▸ **TASK STATEMENT**
Among the entries below, only the lines starting at the one with "Click the Journey out of the body folder icon" and ending at the one with "Given: Click the Visualization", both included, are to be printed exactly.

▸ **SUPPLIED MATERIAL**
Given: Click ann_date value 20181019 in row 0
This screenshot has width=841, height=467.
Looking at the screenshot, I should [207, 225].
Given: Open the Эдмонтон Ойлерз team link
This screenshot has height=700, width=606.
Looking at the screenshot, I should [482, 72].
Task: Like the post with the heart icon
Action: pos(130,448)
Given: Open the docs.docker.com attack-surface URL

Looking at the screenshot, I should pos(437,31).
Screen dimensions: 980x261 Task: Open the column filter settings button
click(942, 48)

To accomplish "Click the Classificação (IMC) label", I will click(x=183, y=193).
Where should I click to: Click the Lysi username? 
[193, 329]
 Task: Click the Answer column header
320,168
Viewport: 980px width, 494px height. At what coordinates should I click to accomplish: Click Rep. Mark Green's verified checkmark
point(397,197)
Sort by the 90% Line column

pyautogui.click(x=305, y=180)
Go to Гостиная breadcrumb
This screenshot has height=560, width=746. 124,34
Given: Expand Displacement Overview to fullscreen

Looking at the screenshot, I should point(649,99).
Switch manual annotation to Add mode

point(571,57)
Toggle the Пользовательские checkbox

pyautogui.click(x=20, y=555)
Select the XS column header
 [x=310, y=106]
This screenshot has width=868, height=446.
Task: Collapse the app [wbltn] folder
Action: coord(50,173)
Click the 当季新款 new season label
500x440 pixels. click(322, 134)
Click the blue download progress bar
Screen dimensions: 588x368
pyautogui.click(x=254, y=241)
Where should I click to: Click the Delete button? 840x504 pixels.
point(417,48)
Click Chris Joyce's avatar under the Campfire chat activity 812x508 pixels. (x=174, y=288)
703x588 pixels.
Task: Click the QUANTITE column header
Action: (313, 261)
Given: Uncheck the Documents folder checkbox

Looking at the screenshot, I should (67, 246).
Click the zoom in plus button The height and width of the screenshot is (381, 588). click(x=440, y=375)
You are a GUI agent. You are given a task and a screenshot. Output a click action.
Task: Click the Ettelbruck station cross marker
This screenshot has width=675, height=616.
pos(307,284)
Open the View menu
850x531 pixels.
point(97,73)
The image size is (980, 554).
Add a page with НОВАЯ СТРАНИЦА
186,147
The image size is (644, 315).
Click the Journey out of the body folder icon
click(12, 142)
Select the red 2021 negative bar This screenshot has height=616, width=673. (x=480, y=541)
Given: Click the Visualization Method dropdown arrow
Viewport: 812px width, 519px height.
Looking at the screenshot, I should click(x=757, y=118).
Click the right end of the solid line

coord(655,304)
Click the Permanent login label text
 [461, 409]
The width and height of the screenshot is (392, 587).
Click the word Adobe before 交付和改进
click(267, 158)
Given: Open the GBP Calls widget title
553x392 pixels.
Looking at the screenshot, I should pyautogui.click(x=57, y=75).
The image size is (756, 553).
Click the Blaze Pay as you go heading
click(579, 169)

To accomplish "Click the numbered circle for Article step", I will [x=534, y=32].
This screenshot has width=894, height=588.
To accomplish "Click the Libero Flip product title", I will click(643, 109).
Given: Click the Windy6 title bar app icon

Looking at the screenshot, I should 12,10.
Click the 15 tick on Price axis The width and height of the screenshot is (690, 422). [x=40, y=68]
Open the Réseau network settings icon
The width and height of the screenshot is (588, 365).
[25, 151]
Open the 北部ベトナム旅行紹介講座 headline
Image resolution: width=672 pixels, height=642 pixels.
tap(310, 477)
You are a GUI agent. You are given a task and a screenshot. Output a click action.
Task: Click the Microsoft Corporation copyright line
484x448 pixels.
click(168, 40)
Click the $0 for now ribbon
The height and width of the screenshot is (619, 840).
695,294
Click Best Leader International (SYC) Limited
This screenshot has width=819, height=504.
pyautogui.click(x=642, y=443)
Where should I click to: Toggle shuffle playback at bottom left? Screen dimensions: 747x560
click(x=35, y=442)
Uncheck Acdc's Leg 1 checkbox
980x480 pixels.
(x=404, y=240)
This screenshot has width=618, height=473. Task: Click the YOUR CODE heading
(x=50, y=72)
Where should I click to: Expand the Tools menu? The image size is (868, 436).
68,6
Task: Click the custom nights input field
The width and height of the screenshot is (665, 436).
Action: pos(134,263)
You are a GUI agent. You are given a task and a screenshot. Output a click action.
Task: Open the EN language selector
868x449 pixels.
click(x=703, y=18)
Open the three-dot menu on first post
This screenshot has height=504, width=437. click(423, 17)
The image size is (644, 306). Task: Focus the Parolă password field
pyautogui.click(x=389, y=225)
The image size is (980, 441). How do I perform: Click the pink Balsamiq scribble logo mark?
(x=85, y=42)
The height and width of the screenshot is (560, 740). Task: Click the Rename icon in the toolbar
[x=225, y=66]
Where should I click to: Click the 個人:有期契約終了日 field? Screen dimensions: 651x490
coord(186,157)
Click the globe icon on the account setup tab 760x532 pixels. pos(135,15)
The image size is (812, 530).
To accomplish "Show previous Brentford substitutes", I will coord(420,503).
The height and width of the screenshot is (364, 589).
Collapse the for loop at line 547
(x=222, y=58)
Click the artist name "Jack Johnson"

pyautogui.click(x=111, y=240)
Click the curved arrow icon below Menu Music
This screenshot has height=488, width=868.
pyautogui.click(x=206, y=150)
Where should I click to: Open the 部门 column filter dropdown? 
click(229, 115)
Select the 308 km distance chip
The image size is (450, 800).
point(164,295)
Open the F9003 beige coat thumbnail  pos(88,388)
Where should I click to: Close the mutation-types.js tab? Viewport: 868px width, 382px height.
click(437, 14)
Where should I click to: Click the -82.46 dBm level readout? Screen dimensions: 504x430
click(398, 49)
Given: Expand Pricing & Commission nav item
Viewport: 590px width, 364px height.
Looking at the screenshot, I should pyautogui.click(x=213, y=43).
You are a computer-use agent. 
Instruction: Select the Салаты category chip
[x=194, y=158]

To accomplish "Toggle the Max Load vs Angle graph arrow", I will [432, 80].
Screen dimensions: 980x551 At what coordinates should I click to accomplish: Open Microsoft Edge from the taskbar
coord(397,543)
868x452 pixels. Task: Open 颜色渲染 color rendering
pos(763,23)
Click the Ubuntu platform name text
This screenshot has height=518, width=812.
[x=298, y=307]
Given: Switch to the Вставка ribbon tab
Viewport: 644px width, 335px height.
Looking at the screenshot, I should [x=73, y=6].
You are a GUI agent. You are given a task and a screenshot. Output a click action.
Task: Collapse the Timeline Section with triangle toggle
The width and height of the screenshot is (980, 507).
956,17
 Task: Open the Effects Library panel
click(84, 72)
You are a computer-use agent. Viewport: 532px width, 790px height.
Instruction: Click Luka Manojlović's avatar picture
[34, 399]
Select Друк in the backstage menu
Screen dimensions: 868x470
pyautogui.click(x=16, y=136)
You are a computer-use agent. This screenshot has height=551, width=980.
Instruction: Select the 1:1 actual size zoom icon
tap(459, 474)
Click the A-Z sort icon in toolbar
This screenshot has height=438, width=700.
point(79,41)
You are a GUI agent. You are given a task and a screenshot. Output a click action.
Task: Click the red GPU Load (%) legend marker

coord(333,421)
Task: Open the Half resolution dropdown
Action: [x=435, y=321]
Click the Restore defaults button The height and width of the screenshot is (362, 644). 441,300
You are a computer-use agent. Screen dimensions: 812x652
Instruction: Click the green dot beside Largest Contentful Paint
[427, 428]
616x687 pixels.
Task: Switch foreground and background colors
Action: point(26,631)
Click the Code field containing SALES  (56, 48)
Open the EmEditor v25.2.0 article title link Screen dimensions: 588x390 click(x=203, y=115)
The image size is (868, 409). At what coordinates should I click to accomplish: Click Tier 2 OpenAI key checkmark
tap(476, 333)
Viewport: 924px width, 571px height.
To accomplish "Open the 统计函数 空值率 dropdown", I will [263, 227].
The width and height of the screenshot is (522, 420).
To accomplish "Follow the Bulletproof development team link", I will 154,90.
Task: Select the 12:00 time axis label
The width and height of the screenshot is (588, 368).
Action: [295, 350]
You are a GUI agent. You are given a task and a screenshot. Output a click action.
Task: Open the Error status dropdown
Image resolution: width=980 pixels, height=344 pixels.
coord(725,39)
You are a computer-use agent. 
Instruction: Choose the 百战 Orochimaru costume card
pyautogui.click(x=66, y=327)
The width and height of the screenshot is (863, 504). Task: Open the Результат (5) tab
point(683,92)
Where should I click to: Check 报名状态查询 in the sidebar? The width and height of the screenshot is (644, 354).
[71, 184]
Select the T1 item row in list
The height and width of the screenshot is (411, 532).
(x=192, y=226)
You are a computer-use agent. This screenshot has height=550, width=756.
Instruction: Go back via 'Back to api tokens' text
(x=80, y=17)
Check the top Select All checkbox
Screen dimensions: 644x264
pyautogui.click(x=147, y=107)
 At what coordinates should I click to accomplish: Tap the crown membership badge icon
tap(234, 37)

▸ **TASK SOLUTION**
Click the Journey out of the body folder icon
click(12, 142)
Select the red 2021 negative bar This screenshot has height=616, width=673. (x=480, y=541)
Given: Click the Visualization Method dropdown arrow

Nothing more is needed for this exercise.